• 演習用データ:
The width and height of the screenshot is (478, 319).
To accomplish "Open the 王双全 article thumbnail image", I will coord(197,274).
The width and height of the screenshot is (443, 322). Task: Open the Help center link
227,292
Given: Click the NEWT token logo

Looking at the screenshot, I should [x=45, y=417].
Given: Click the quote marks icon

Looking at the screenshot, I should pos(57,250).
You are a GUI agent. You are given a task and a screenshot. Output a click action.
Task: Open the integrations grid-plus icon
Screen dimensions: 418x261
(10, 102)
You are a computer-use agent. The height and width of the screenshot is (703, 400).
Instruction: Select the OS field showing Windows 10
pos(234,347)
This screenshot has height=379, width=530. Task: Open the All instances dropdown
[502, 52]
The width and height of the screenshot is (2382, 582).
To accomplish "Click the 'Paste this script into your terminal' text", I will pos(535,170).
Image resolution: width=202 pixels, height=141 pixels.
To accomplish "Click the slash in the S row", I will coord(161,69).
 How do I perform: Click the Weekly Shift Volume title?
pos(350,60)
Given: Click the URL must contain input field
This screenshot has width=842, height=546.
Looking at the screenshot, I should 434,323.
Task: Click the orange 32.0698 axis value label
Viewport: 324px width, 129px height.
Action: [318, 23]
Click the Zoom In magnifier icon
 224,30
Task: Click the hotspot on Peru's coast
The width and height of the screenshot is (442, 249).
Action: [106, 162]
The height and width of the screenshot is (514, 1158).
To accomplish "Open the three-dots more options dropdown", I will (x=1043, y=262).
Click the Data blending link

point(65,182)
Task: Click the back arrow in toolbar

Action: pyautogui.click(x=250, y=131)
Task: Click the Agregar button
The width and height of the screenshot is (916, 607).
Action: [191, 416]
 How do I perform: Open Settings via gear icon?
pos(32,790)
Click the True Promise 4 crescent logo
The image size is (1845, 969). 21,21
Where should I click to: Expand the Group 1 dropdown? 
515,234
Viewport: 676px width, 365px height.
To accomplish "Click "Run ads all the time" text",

• 課題: 「The height and width of the screenshot is (514, 1158).」を含む行から始めて「The image size is (1845, 969). 21,21」を含む行で終わる範囲を、両端の行も含めて一字一句変えずに打ち直してください。

• 出力:
The height and width of the screenshot is (514, 1158).
To accomplish "Open the three-dots more options dropdown", I will (x=1043, y=262).
Click the Data blending link

point(65,182)
Task: Click the back arrow in toolbar

Action: pyautogui.click(x=250, y=131)
Task: Click the Agregar button
The width and height of the screenshot is (916, 607).
Action: [191, 416]
 How do I perform: Open Settings via gear icon?
pos(32,790)
Click the True Promise 4 crescent logo
The image size is (1845, 969). 21,21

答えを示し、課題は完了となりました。